As políticas de saúde em Portugal continuam “quase totalmente divorciadas” das questões ambientais e precisam ainda de estar “mais acompanhadas das evidências científicas”, defende Luís Campos, em declarações por telefone. O relatório refere, por exemplo, que o Plano Nacional de Energia e Clima (PNEC) 2030 “ignorou considerações sobre o domínio da saúde e ambiente”, apesar da intervenção do CPSA no período de discussão pública.

O relatório cobre não só os efeitos do ambiente e do clima na saúde – incluindo as ondas de calor e a poluição do ar, da água e por plásticos –, mas também acções de mitigação e adaptação climática, envolvendo os próprios profissionais e unidades de saúde.

Dividido em seis partes, a última secção do relatório é dedicada à importância de incluir conteúdos sobre estes domínios nos currículos de formação de pré e pós-graduação dos profissionais de saúde.
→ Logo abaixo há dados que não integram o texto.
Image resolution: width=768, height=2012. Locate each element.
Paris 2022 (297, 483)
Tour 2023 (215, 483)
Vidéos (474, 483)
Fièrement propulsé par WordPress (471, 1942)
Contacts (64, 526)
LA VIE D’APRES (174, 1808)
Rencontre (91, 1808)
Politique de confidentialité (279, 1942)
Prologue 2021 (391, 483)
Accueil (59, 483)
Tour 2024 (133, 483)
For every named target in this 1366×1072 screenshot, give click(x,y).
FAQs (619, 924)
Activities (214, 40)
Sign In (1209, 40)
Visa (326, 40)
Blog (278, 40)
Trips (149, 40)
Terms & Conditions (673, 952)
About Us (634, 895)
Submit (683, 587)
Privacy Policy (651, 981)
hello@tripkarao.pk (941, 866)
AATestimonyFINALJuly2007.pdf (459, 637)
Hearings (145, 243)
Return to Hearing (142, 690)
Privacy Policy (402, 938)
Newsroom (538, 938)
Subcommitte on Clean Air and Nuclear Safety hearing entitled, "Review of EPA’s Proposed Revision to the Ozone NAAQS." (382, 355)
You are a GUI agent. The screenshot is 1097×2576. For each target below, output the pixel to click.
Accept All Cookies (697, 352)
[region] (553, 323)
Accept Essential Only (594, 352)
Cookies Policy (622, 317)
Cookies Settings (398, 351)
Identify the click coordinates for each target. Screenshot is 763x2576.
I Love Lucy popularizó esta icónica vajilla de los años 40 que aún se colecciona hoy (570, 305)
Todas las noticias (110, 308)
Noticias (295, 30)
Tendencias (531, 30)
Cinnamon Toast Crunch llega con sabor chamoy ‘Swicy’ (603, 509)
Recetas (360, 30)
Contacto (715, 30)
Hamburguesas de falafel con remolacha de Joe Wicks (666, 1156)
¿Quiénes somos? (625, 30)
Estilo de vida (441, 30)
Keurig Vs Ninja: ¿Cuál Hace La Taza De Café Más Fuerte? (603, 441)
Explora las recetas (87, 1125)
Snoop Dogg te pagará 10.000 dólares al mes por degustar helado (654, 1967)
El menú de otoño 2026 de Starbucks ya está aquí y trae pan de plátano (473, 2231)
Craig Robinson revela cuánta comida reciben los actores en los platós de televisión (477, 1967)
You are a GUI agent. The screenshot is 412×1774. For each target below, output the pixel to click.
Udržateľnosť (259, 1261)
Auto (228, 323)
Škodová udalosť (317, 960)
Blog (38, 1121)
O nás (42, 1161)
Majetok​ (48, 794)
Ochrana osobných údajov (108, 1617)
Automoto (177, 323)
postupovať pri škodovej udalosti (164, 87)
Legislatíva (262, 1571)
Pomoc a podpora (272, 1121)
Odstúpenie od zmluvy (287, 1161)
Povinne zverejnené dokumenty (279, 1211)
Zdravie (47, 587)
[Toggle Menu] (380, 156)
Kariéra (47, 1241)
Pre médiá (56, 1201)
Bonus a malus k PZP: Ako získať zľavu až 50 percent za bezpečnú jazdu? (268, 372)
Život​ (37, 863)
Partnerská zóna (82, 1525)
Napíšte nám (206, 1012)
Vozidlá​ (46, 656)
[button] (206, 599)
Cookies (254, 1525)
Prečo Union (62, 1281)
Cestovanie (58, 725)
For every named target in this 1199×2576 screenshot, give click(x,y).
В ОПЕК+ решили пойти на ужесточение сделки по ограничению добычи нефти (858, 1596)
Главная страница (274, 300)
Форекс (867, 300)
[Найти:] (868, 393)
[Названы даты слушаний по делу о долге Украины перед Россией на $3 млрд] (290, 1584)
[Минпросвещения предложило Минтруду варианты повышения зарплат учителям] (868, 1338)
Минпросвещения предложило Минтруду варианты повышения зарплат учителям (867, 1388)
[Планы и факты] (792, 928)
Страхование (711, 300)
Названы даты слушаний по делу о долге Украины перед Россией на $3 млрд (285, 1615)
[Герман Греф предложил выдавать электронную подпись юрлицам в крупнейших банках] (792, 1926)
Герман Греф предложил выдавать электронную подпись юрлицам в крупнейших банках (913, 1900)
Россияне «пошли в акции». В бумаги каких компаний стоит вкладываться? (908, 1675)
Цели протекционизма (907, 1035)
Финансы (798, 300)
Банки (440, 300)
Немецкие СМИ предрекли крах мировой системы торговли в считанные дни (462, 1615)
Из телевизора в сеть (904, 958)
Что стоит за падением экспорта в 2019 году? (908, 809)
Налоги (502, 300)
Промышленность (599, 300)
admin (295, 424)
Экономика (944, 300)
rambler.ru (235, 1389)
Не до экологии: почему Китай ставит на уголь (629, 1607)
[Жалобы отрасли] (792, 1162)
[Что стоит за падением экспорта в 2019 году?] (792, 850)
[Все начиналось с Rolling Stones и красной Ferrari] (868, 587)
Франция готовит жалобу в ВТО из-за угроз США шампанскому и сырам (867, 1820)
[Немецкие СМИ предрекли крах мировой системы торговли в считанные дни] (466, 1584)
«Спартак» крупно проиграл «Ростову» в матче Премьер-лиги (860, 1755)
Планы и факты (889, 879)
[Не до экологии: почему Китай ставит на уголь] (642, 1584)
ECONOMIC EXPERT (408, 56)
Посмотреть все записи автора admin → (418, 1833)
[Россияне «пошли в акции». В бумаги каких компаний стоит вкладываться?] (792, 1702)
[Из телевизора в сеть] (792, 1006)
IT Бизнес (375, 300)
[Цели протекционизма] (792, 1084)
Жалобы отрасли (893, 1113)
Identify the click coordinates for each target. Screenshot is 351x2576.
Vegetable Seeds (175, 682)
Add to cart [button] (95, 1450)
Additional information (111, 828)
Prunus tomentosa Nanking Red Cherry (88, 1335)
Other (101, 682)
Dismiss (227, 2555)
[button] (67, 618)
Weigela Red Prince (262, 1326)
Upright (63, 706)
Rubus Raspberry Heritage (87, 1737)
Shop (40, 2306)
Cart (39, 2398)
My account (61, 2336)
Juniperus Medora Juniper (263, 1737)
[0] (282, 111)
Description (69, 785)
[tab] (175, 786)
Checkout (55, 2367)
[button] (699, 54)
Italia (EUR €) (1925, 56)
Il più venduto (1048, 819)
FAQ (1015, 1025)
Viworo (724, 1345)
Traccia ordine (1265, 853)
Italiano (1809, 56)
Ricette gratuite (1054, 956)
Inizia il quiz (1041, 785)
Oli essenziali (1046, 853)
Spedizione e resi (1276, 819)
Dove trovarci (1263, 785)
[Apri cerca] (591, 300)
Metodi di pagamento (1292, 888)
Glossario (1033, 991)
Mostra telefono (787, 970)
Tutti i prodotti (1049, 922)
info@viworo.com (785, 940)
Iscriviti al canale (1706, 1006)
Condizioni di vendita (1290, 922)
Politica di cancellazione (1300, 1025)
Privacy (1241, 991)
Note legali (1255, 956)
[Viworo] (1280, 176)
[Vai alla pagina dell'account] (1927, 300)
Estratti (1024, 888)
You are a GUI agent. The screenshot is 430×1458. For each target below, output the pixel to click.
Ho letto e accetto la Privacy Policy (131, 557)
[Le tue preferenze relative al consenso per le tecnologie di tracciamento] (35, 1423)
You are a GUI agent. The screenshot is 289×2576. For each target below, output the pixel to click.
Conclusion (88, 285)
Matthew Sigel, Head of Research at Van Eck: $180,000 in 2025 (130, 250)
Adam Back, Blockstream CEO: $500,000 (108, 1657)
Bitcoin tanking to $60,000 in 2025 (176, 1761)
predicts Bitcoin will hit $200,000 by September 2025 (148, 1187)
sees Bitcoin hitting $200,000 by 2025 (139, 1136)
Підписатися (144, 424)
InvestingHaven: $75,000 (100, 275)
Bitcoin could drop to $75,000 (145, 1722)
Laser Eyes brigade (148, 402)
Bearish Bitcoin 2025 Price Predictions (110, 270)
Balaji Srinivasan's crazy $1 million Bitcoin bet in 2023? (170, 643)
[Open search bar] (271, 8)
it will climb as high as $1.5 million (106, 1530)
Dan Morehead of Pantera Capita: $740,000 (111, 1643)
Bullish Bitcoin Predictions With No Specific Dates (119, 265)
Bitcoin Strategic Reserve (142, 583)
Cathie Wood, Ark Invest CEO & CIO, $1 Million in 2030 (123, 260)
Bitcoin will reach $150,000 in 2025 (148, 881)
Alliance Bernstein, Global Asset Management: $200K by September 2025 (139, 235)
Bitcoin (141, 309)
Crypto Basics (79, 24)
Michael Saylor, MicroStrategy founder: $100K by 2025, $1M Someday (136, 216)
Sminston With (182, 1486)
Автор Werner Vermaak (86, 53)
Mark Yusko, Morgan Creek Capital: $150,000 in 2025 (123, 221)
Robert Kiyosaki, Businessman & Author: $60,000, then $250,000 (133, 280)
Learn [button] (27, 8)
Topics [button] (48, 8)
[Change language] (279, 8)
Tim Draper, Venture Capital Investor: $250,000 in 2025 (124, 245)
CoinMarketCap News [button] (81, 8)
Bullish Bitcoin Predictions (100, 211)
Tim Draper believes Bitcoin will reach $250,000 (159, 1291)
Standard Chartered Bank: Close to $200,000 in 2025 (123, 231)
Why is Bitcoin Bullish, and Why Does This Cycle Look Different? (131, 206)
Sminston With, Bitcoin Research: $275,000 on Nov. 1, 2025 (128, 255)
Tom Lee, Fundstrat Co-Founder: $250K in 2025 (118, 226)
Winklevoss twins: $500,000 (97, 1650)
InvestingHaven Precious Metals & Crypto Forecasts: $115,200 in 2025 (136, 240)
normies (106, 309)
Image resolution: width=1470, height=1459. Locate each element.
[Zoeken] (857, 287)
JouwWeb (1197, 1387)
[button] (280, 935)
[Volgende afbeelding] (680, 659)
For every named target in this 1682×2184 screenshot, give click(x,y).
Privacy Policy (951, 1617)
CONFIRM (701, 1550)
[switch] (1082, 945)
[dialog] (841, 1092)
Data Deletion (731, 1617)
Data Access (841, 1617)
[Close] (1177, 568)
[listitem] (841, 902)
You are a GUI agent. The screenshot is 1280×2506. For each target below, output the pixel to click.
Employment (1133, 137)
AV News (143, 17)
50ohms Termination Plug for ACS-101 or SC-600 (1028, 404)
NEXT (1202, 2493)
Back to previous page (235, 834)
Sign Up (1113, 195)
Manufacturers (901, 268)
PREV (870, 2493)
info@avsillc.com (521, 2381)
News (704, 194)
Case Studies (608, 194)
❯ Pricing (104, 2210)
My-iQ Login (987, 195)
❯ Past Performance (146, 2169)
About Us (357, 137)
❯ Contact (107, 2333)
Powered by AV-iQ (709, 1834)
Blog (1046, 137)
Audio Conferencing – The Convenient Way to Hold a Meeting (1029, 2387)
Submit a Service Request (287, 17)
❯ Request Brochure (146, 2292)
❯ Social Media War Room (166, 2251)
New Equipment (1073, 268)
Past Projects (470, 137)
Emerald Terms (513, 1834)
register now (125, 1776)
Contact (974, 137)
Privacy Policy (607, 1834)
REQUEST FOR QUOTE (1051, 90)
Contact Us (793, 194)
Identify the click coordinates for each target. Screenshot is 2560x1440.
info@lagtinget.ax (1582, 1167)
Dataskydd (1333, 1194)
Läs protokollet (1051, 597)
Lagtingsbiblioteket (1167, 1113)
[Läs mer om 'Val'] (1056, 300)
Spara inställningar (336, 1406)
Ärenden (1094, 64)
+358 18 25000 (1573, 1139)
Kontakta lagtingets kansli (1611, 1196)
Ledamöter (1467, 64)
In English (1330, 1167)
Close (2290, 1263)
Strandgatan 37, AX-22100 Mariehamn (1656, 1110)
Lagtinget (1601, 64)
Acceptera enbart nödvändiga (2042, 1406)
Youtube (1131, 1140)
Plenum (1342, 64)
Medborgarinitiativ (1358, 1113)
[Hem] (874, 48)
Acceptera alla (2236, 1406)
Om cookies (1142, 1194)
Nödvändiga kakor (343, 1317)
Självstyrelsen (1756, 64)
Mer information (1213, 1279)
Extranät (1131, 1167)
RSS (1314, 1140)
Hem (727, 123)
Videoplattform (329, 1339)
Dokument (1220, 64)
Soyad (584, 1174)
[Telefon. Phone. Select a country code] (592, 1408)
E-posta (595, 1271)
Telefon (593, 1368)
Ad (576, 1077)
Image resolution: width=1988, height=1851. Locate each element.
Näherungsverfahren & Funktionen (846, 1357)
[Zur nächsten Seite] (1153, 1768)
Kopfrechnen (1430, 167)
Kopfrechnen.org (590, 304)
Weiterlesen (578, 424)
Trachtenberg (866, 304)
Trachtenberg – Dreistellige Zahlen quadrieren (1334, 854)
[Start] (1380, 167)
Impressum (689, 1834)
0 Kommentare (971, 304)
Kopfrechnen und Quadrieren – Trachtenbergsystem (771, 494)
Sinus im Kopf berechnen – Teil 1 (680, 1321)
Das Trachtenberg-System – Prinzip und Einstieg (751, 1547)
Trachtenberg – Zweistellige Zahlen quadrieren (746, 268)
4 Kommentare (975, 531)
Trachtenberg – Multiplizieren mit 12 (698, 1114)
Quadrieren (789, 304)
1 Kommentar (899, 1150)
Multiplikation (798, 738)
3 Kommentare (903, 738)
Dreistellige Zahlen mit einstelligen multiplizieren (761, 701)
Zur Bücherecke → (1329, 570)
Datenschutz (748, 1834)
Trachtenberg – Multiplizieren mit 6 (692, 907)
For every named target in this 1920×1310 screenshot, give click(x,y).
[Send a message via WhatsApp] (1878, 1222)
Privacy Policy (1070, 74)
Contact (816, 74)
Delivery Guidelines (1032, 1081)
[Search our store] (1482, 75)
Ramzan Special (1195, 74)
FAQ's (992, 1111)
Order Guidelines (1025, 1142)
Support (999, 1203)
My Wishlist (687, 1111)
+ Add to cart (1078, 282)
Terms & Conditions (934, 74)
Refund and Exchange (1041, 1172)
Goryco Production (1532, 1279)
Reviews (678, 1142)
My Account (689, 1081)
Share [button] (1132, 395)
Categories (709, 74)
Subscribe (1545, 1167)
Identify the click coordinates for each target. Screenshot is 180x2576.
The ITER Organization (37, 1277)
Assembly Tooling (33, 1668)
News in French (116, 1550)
Um estudo da Associação Nacional de Estudantes de Medicina mostra, por exemplo, que apenas 37,5% das escolas médicas ensinam sobre o impacto das alterações climáticas na saúde cardiovascular.

O relatório passará agora a ser publicado todos os anos.

Combater desperdício

Figuram ainda no documento referências a boas práticas de sustentabilidade no sector, que vão desde a gestão da cantina hospitalar à escolha dos gases anestésicos.

O Observatório apela ainda a práticas mais sustentáveis no sector da saúde, que deve promover a eficiência energética, a reutilização de produtos clínicos seguros (através da alteração da actual legislação “obsoleta”) e o combate ao desperdício alimentar. “É fundamental haver uma melhor comunicação entre a cozinha hospitalar e o paciente para evitar desperdícios”, afirma ao PÚBLICO Susana Paixão, professora do Instituto Politécnico de Coimbra, que está entre os quase 100 especialistas que colaboraram na elaboração do documento.

O desperdício alimentar nos serviços de saúde corresponde a 20 a 30% do total de resíduos produzidos, “variando num intervalo de 17 a 74%”, um valor “muito superior” ao desperdício registado em outros serviços de restauração, refere um excerto do relatório dedicado aos biorresíduos, para o qual a docente da Escola Superior de Tecnologia de Saúde de Coimbra contribuiu.

Susana Paixão sublinha ainda que, à excepção dos restos de comida provenientes das alas associadas a doenças infecto-contagiosas (que devem seguir para incineração ou receber um pré-tratamento antes de serem tratados como resíduos urbanos), “os restantes resíduos alimentares podem e devem ser valorizados”.